● Set task:
Copy the items in the part that opens with the line containing "Given: Open the three-dot more options menu" and closes with the line containing "pyautogui.click(x=490, y=20)", putting "Storage" in place of "Networking" and leaving all else unchanged. Give only that part.

====

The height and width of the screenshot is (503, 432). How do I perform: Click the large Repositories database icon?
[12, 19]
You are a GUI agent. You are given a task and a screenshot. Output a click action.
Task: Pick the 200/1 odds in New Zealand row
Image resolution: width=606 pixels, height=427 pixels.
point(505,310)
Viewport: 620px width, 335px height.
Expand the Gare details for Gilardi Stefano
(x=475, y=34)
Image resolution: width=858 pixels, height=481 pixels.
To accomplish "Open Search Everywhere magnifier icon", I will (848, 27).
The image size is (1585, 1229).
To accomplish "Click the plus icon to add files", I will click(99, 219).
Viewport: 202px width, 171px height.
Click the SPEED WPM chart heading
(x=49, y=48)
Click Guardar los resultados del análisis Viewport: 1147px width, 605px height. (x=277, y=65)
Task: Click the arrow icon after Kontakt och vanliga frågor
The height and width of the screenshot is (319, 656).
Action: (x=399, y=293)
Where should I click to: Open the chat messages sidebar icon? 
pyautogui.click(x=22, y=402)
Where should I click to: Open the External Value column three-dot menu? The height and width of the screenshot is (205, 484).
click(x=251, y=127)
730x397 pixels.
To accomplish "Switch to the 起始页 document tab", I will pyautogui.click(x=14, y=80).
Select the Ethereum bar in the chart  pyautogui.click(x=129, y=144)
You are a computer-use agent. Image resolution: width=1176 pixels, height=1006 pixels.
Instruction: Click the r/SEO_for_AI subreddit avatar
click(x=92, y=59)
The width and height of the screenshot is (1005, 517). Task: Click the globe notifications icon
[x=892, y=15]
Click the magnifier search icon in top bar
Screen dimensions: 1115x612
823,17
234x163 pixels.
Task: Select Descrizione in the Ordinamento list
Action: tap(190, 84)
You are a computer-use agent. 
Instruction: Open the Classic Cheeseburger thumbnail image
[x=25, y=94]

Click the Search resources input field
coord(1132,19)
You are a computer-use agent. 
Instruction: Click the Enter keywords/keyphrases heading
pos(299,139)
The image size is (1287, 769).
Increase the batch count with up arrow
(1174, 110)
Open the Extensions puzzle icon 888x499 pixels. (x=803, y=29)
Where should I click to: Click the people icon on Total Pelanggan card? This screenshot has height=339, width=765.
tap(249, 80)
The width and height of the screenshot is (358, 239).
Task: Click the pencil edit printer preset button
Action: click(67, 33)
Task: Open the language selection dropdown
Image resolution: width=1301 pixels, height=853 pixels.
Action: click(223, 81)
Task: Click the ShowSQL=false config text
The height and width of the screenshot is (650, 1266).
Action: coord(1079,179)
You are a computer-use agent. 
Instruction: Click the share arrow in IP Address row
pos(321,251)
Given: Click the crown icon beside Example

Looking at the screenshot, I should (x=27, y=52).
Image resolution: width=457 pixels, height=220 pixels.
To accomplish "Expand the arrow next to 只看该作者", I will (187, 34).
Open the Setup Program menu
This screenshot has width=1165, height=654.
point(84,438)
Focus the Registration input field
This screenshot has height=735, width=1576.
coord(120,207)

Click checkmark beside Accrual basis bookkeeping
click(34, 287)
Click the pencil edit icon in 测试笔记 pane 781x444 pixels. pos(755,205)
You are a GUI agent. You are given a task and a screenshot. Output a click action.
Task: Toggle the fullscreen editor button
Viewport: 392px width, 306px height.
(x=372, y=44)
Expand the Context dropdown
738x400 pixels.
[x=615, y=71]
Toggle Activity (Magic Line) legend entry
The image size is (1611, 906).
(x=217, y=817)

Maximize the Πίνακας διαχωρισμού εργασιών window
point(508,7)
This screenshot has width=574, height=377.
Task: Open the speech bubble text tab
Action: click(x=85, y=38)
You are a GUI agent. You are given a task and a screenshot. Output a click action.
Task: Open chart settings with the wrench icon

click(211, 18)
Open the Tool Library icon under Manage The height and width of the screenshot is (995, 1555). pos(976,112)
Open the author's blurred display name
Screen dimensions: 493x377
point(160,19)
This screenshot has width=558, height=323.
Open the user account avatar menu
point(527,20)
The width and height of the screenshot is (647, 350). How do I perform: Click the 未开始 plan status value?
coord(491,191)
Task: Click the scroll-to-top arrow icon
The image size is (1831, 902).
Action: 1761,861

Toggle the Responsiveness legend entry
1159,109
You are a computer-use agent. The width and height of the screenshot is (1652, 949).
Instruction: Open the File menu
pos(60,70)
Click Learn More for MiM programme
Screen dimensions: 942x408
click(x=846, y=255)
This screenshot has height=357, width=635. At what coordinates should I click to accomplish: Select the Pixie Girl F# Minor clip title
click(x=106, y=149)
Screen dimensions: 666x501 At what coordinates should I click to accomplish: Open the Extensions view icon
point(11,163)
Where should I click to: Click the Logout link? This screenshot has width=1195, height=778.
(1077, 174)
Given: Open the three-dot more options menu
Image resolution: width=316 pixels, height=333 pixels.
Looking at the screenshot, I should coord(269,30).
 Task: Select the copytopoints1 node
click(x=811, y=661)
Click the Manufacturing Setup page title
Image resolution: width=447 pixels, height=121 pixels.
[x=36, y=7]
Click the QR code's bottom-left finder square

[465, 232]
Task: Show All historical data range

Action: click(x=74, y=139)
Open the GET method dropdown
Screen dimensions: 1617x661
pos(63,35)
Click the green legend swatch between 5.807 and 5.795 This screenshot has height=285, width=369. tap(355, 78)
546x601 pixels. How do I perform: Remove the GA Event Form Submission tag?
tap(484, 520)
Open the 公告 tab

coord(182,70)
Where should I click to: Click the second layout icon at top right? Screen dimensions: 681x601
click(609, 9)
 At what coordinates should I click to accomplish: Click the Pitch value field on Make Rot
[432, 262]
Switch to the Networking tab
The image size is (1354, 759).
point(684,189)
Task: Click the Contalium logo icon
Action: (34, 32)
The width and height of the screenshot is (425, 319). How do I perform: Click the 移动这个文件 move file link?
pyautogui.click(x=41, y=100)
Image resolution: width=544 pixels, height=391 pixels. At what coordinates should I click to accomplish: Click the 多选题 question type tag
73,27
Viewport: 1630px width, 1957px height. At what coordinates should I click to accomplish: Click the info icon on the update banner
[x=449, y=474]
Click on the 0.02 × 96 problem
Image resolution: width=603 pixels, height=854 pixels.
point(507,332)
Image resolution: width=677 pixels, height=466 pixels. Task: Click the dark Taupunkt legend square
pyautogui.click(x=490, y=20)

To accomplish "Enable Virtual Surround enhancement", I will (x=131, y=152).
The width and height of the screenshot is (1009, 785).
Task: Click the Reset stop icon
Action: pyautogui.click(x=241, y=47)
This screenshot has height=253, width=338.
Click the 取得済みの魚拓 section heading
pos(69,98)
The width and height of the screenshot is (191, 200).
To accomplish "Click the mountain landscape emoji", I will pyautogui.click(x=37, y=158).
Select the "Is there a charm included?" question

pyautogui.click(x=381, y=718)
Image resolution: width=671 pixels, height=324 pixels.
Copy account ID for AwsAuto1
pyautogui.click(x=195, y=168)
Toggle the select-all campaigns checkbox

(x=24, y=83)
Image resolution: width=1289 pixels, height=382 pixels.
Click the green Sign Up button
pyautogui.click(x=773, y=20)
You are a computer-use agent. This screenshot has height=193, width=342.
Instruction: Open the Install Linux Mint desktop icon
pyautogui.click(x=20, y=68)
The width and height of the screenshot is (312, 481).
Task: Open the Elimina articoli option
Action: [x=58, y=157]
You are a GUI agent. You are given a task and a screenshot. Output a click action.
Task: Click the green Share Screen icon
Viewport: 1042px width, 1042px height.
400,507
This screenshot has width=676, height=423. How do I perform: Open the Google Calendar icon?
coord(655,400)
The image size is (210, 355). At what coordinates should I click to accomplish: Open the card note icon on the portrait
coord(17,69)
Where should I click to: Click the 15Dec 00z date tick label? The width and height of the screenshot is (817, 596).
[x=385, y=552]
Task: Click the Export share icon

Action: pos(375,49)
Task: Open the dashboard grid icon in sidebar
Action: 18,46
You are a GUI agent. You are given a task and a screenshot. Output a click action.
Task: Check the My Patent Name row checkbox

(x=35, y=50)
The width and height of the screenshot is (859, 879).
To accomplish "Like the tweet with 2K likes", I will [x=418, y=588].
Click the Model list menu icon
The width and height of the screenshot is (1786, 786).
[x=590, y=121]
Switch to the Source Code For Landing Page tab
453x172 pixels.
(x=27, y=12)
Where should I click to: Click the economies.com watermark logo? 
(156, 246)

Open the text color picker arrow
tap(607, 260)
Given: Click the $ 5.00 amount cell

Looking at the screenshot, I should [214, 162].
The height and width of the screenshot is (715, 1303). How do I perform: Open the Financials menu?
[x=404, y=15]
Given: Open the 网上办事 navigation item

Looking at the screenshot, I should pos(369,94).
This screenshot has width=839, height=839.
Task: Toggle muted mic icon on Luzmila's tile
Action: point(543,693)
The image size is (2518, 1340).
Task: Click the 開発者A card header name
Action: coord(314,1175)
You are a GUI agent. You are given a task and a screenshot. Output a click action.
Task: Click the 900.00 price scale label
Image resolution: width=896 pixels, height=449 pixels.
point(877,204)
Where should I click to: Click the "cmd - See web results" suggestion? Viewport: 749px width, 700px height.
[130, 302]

====

● Answer to this exercise:
Given: Open the three-dot more options menu
Image resolution: width=316 pixels, height=333 pixels.
Looking at the screenshot, I should coord(269,30).
 Task: Select the copytopoints1 node
click(x=811, y=661)
Click the Manufacturing Setup page title
Image resolution: width=447 pixels, height=121 pixels.
[x=36, y=7]
Click the QR code's bottom-left finder square

[465, 232]
Task: Show All historical data range

Action: click(x=74, y=139)
Open the GET method dropdown
Screen dimensions: 1617x661
pos(63,35)
Click the green legend swatch between 5.807 and 5.795 This screenshot has height=285, width=369. tap(355, 78)
546x601 pixels. How do I perform: Remove the GA Event Form Submission tag?
tap(484, 520)
Open the 公告 tab

coord(182,70)
Where should I click to: Click the second layout icon at top right? Screen dimensions: 681x601
click(609, 9)
 At what coordinates should I click to accomplish: Click the Pitch value field on Make Rot
[432, 262]
Switch to the Storage tab
The image size is (1354, 759).
point(684,189)
Task: Click the Contalium logo icon
Action: (34, 32)
The width and height of the screenshot is (425, 319). How do I perform: Click the 移动这个文件 move file link?
pyautogui.click(x=41, y=100)
Image resolution: width=544 pixels, height=391 pixels. At what coordinates should I click to accomplish: Click the 多选题 question type tag
73,27
Viewport: 1630px width, 1957px height. At what coordinates should I click to accomplish: Click the info icon on the update banner
[x=449, y=474]
Click on the 0.02 × 96 problem
Image resolution: width=603 pixels, height=854 pixels.
point(507,332)
Image resolution: width=677 pixels, height=466 pixels. Task: Click the dark Taupunkt legend square
pyautogui.click(x=490, y=20)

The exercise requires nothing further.